Зинаида Фёдоровна ещё раз глянула на Сашку.
– А ты не тот ли парнишка из кустов, который порезанный?
– Это я.
– И чего пришёл?
– Я ж говорю, спасибо сказать.
– Сказал?
– В общем, да. Наверно, – Сашка растерялся. Бабуля оказалась с характером.
– На здоровье, внучек. В этот раз не убили, в следующий точно прикончат. Кто башкой не думает, тот долго не живёт на белом свете. Понял?
Сашка кивнул.
– Две вещи быстро приканчивают человека – глупость и распутство, – прибавила, помолчав, Зинаида Фёдоровна. – Прощайте, молодой человек.
Она отстранилась, оперлась на палки и медленно побрела вперёд.
– Постойте! – шагнул следом Сашка. – Рюкзак-то у меня остался. Можно, я вас провожу?
– Зачем?
– Просто. Помочь хочу. Да мне и идти-то, в общем, некуда. Знаете, я пока в больнице валялся, всё думал о разном...
Зинаида Фёдоровна обернулась. Сашка затараторил.
– Мне, знаете, так холодно было там, в кустах умирать. До сих пор согреться не могу. А ещё поговорить не с кем. А парень тот, что ножом пырнул, представляете, хотел меня пустить пожить у него…

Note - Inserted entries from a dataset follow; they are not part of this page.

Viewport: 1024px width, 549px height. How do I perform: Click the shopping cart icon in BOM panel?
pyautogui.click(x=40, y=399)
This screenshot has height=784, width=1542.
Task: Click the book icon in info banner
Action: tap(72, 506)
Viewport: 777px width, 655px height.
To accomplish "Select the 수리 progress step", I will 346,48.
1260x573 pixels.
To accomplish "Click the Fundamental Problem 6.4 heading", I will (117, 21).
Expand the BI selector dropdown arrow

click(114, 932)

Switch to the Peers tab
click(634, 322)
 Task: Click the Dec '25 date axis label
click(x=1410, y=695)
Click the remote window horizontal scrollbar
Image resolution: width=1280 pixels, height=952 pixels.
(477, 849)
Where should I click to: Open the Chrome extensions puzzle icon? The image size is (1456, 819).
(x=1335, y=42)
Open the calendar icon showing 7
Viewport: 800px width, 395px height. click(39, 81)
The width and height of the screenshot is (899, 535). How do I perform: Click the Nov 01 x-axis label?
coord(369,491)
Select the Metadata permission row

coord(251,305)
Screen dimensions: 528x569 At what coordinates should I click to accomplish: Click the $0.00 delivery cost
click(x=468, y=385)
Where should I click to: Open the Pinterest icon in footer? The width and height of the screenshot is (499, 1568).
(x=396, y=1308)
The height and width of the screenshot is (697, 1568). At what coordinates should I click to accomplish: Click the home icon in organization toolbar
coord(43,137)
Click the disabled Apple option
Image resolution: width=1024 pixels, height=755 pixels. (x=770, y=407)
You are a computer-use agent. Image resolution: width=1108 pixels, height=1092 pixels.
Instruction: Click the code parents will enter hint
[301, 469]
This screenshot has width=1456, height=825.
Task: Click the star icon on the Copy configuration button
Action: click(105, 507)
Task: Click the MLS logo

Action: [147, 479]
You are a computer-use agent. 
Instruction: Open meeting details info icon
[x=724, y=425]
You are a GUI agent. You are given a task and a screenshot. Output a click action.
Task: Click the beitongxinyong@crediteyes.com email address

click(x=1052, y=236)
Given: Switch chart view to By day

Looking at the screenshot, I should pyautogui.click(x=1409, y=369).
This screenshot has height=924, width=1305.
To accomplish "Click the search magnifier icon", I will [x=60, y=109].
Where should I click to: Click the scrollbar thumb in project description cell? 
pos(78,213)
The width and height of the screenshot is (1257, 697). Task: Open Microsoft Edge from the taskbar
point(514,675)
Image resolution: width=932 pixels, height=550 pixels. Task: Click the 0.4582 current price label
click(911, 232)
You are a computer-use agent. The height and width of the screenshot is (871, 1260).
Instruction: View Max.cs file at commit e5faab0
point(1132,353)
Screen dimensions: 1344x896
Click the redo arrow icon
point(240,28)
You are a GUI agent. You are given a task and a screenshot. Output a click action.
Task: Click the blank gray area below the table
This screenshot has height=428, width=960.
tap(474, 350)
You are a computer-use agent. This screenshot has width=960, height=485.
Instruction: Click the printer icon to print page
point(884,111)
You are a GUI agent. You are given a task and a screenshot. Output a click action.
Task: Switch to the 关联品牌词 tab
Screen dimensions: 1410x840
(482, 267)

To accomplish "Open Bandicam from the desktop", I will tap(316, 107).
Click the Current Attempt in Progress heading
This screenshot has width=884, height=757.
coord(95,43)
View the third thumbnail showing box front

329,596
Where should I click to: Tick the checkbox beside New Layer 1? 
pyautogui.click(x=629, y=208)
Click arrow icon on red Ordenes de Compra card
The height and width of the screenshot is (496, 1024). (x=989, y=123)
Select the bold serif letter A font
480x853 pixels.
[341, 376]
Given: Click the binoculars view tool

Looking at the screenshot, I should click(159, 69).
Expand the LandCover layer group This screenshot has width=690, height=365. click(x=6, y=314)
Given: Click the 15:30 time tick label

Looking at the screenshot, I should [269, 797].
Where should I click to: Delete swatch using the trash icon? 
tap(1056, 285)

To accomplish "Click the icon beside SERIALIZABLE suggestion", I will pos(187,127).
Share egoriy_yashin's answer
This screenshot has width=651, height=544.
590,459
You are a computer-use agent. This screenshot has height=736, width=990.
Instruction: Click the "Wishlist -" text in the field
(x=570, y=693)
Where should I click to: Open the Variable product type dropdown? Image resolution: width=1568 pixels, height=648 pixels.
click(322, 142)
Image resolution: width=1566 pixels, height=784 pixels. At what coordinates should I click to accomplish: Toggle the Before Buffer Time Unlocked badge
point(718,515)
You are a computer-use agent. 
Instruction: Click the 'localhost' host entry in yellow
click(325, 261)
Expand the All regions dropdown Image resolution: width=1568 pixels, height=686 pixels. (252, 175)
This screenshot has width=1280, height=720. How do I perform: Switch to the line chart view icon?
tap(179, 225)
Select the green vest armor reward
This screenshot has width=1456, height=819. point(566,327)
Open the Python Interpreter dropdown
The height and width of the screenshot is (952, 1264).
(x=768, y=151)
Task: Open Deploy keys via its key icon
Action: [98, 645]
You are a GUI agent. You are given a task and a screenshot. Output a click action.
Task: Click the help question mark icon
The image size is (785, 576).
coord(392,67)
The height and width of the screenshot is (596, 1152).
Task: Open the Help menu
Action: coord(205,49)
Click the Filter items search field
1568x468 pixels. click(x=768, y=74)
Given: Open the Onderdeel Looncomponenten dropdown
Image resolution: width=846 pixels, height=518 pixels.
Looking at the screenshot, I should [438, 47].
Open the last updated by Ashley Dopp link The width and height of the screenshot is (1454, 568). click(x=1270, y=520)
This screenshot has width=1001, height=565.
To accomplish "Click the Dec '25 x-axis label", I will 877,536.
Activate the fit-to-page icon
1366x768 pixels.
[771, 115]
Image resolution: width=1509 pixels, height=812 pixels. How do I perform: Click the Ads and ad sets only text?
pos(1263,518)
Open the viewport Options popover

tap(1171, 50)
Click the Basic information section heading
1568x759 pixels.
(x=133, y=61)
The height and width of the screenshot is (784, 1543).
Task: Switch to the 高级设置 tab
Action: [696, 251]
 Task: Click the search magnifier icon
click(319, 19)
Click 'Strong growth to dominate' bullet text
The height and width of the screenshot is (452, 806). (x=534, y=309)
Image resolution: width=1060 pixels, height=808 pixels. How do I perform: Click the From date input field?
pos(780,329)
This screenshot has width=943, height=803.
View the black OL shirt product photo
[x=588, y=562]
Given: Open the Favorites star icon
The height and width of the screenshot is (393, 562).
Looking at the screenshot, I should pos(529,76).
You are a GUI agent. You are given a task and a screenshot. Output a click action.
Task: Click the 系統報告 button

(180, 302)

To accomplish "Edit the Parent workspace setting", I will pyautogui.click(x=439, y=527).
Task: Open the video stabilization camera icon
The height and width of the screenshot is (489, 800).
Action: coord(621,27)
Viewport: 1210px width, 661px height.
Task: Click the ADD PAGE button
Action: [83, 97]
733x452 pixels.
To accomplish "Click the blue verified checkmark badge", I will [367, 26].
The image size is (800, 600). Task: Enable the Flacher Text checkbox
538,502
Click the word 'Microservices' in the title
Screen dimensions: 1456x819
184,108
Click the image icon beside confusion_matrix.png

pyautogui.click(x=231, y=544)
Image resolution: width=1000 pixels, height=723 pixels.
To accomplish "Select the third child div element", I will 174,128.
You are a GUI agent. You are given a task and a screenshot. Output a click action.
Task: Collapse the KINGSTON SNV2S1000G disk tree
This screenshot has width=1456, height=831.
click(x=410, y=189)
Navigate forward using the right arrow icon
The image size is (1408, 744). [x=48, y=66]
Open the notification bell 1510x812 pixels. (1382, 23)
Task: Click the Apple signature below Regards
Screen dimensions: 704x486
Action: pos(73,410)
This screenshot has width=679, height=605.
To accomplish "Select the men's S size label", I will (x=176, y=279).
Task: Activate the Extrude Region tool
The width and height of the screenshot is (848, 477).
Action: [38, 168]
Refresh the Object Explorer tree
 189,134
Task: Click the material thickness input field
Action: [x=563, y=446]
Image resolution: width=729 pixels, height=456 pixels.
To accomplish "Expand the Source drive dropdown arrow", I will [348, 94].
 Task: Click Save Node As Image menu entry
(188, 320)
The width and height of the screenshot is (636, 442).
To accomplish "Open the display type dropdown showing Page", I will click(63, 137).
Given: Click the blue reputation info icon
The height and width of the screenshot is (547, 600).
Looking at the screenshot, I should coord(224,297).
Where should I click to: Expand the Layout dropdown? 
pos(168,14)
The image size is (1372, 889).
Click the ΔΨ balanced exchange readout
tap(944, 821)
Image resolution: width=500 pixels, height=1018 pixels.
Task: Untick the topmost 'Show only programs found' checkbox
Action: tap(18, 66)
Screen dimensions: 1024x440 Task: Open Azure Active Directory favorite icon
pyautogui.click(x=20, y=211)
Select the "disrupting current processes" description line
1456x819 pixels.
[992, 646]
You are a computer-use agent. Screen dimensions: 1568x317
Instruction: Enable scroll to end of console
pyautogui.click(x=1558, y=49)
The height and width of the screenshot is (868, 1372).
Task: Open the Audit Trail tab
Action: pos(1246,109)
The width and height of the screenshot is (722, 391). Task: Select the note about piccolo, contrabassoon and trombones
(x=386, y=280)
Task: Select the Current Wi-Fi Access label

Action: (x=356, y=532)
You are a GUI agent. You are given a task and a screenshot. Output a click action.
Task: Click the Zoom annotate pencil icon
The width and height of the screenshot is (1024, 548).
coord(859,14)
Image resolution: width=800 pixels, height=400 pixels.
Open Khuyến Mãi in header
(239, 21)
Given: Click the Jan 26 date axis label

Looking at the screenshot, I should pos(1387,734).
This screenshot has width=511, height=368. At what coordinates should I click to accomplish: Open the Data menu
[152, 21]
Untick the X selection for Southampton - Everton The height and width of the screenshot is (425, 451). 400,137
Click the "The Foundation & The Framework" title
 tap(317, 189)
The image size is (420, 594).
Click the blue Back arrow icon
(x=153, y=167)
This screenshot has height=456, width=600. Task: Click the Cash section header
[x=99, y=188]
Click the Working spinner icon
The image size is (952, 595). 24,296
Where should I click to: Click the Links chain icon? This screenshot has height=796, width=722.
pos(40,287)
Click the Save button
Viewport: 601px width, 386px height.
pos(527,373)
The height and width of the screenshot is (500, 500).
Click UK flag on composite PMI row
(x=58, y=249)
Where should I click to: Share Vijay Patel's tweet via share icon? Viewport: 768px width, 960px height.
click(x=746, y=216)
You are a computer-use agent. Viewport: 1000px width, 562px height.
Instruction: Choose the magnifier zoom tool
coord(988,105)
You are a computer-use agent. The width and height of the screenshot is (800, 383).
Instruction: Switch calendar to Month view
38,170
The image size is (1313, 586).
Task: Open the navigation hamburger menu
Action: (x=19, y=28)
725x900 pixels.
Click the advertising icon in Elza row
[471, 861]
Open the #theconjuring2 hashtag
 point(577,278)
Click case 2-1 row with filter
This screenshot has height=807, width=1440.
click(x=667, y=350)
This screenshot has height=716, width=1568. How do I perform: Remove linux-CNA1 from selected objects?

– Ноги стынут, – перебила Зинаида Фёдоровна.
– … а я его бутылкой,  – Сашка запнулся, растерянно развёл руками. 
– Бутылкой,  – передразнила баба Зина, хотела что-то добавить, передумала, вздохнула и ласково посмотрела на парнишку. –  Ты откуда такой взялся, внучек?
– Из деревни я. Сашка-сирота.
– Пошли, Сашка, коли так. Чаем тебя напою, потолкуем неспешно. Ребёнок, которого не обнимала деревня, сожжёт её дотла, чтобы почувствовать тепло. Каково, а?
Сашка пожал плечами.
– Ты подумай, парень, о чём это я, пока мы к дому топаем. Потом расскажешь.